The concept of the network in i+e is metaphoric, but not only metaphoric. The Internet stands for the existing electronic networks in post-industrial civilization and for their social potential. For the first time it is possible now to wake up from ´the frozen industrial dream´ of the last 200 years and to enjoy ´the post-industrial breakfast´. In this sense jcj is a real modern utopian, a utopian socialist, even an anarkist. He realises and almost even praises the unlimited potential of information technology to get rid of central control, of hierarchies, of representative democracy, of fossil technologies resulting in pollution and traffic jams and so on and so on.

He calls this new form of control, which is shared by everyone, ´creative democracy´. One of the main characteristics of this post-industrial condition is despecialization. Knowledge will be more and more implemented in software, skills can be learned on the job by everyone. The modern concept of ´work´ is losing significance. Specialists, including designers, become enablers, creating and maintaining these new conditions of creative democracy.

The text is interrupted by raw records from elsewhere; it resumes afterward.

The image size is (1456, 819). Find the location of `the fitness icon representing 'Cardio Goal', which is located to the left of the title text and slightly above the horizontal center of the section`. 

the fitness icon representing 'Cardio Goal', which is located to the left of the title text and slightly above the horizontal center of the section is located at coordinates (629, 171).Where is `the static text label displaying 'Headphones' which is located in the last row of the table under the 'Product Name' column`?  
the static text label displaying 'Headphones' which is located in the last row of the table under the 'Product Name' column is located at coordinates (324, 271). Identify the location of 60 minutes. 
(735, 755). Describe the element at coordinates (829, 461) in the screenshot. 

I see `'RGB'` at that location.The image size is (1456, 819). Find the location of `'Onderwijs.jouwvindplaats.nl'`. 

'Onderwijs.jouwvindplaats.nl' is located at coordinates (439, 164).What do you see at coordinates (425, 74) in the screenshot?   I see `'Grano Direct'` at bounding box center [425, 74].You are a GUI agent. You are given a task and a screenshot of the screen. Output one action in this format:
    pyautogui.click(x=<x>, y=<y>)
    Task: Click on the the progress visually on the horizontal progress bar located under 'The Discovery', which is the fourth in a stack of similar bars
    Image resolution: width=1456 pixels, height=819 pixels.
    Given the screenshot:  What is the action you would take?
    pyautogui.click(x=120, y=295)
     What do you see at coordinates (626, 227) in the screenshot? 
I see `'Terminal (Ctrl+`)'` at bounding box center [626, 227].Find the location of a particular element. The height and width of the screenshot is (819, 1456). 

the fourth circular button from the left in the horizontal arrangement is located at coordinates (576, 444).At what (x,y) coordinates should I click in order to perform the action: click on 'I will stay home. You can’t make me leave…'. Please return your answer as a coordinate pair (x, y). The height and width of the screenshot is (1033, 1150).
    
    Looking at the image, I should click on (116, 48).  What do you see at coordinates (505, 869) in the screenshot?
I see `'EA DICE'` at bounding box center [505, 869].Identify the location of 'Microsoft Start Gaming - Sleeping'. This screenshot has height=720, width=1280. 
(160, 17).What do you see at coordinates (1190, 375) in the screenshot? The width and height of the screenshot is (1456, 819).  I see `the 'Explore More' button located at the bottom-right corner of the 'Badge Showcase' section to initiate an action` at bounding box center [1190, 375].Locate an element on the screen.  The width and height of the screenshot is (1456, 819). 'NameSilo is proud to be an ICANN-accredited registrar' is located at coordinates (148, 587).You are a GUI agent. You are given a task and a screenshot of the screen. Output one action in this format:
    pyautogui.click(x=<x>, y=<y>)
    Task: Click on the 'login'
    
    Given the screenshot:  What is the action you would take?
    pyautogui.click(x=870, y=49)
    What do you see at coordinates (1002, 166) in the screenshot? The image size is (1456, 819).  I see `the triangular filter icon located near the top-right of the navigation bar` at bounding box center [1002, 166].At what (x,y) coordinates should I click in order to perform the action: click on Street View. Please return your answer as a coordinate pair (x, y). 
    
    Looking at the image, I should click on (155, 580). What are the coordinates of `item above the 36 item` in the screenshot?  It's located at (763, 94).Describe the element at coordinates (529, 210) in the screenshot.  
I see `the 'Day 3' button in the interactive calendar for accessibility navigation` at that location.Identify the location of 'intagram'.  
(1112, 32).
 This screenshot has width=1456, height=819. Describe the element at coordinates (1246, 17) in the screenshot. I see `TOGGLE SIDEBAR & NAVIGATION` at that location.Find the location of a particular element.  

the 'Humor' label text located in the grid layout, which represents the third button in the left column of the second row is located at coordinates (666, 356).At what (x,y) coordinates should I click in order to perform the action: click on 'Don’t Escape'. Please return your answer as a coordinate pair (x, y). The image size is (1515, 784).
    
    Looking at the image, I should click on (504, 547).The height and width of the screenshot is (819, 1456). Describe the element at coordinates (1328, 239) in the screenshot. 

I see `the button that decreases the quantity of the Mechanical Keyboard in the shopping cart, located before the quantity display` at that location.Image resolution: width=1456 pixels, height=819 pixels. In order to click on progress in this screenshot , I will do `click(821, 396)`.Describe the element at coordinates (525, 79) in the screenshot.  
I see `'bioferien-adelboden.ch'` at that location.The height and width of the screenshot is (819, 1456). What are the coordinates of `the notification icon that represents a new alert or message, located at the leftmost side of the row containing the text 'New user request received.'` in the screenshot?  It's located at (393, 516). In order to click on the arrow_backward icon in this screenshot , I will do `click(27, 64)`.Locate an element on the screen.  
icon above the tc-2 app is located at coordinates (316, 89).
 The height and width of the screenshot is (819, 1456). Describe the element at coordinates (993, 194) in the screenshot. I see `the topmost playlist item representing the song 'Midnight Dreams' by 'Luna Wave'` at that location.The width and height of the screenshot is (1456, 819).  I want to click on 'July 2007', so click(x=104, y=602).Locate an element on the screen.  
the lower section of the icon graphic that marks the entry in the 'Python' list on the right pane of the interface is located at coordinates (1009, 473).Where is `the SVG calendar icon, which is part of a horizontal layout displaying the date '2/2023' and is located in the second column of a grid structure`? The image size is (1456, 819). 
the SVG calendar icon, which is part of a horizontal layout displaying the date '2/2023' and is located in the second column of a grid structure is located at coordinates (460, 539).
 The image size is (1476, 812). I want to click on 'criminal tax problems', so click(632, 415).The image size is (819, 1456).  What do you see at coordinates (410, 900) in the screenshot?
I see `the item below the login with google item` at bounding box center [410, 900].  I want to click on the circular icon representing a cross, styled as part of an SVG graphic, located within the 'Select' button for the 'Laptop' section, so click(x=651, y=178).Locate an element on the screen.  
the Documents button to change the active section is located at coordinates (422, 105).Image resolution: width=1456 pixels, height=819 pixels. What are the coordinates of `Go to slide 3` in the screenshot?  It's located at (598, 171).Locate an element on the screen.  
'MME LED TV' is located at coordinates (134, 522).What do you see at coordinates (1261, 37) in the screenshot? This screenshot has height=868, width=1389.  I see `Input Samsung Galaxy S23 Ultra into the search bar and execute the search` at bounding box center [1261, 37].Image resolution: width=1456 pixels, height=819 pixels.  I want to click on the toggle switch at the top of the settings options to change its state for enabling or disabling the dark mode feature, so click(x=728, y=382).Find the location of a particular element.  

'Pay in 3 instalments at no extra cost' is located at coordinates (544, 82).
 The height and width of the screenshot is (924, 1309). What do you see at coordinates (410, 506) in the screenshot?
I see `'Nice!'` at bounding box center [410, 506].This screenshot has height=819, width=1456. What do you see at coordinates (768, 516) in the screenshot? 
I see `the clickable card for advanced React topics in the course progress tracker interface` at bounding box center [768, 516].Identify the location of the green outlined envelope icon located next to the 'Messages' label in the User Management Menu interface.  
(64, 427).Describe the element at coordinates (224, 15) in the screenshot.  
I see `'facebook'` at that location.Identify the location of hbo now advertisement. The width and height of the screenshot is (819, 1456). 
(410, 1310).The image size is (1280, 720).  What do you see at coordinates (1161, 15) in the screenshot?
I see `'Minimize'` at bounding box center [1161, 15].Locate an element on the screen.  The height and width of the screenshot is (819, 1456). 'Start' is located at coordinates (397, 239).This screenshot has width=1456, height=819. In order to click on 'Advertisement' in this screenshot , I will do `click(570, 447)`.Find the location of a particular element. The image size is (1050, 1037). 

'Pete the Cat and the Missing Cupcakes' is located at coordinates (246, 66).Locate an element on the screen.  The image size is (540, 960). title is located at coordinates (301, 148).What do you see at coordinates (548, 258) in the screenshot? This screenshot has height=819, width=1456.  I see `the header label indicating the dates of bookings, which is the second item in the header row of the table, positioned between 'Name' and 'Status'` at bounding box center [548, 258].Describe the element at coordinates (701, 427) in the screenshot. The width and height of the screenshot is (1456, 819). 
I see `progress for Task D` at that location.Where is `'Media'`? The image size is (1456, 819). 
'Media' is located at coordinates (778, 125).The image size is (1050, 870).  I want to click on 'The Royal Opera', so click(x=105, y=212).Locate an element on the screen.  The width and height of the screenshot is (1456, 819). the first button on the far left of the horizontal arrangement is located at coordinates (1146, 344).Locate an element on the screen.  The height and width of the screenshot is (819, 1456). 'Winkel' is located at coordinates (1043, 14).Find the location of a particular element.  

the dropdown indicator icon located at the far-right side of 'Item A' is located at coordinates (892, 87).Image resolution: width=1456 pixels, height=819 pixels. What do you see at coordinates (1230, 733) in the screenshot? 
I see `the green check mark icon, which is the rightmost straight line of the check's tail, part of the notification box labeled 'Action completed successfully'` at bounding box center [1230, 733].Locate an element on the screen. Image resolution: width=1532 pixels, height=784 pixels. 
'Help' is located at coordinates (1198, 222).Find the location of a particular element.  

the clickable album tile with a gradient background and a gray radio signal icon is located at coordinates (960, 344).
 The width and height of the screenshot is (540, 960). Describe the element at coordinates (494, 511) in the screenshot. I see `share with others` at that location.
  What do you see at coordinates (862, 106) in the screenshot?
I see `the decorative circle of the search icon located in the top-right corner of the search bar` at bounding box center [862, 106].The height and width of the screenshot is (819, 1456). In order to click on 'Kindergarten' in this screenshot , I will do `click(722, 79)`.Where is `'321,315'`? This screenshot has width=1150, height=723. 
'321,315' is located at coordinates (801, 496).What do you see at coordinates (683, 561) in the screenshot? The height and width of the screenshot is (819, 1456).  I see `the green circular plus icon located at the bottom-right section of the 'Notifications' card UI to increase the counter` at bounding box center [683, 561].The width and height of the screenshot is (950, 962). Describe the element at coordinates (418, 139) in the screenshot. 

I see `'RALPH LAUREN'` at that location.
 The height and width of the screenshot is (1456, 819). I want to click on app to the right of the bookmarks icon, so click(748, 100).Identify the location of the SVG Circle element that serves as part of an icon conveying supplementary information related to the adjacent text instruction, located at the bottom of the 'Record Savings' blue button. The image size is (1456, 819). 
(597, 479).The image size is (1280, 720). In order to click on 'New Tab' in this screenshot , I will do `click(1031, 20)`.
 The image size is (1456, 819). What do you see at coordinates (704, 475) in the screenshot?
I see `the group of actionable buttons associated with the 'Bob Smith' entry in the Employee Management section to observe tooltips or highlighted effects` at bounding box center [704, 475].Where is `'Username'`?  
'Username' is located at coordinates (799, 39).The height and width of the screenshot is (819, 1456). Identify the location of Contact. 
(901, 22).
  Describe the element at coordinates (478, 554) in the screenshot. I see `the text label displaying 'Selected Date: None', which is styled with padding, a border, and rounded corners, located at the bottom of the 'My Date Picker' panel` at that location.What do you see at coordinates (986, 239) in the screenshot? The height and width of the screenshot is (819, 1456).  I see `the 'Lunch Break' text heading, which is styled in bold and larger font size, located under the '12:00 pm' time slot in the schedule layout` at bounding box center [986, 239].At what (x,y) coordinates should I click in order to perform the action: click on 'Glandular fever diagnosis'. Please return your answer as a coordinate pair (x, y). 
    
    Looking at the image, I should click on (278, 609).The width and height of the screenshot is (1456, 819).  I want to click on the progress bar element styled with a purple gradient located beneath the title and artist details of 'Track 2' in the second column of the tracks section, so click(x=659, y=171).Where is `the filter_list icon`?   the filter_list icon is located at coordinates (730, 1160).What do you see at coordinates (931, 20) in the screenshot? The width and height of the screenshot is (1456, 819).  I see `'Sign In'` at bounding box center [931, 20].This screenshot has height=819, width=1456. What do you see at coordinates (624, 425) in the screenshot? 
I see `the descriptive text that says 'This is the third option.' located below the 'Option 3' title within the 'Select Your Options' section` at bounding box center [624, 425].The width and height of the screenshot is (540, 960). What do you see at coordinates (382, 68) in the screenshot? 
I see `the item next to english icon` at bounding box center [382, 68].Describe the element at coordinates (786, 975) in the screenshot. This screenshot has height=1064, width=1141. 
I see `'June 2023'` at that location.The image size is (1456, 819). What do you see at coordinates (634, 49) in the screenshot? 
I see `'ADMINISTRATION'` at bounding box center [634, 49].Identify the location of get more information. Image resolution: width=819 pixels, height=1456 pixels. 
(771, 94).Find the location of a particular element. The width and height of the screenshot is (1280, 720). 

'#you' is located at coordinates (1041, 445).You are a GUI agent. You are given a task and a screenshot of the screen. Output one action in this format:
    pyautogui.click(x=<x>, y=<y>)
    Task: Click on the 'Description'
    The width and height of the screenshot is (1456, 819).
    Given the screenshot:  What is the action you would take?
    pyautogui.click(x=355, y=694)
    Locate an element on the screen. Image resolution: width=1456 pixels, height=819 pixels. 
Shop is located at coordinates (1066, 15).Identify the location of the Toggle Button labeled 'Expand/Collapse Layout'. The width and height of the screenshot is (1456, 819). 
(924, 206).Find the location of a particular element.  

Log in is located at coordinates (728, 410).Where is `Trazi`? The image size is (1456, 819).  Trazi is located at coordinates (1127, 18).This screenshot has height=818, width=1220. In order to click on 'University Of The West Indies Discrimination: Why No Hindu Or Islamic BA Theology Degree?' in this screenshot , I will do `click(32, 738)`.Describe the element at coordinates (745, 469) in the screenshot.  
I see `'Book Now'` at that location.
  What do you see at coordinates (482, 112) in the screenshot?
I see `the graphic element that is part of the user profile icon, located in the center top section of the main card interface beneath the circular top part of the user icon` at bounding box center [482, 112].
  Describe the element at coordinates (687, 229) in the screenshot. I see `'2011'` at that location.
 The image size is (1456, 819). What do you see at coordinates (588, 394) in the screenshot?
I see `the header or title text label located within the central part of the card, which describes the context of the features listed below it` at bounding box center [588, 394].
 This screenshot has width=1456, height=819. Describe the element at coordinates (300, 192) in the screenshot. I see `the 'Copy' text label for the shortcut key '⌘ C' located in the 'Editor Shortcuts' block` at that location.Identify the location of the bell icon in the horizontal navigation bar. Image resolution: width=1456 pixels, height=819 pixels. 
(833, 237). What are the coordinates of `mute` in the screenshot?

jcj sees the chance to overcome the old Western dualisms of mind and body, of reason and intuition, of perfection and everyone, ... He creates the complementary characters of Edwina Mare (the female voice of reason) and William Dragon (the male voice of intuition) and the complementary characters of utopia (the voice of perfection) and numeroso (the voice of everyone). And there is Dr. Bellamy (the voice, the second self, of jcj?) experimenting with a virtual planet earth, called j-921, where the projects of technology2, of the internet2, of me2 (me too?) are simulated. They all act in wonderful fictions, opening a vast associative field of potentiality, transforming the harsh dualisms of black&white into the beauty of grey. Even the distinction between good (God) and evil (Devil) is supposed to be exchanged by a new dynamic concept of self-organisation, including both. One might obtain a first glance of the idea of an autonomous ´3rd culture´, aside from the established dualism of the sciences and the humanities, the culture of the artificial, of designing as it could be.

It does not appear to be very promising to continue with arguments that this is in fact design meta-theory. The self-experiment of reading i+e should be made and the consequences experienced. Maybe it works, and the reader gets a new idea of designing, or it does not work and the reader is frustrated. My review, as jcj´s book, does not intend to impose thoughts, it tries to share thoughts. For me the ´sharing of thoughts´, even temporary immersion, worked several times. For example, the following passage on a new concept of time under the conditions of the internet2, after awakening from the industrial dream, had this effect (478, 479):

"I see this now as change from a single universal clocktime (necessary for centralisation?) to multiple times, several for each person (necessary for living more fully, and decentrally?). ... What came to me as I woke was a new conception of time, one consisting of ´connective moments´ which can, if we let them, link any moment to any other."

It is not at all the degree of elaboration or practicability of its proposals what makes i+e so attractive, but the poetic strength, the sceptical optimism, the lightness, the author´s involvement, etc. which create this potential of empowerment. It encourages acquiring a new kind of thinking: getting rid of the desire to control and to be controlled. And to love the idea of an empty centre. Because there is no longer a centre. Because we don´t need a centre any more.

This beautifully designed little (A6 format) and big (592pages) book is not at all a must-read. Especially not for Internet freaks who might expect something very different. But it is a chance for a new kind of reading experience for rabbits and sheep and goats and humans and other animals entering the challenging new age of networks and de-centralization. And particularly for designers. It is a very personal book with lots of autobiographical pieces and lots of older articles (still in a more academic language) on design and theory and methods, providing a tremendous potential of personal experience for the reader. It might turn out to be a treasure.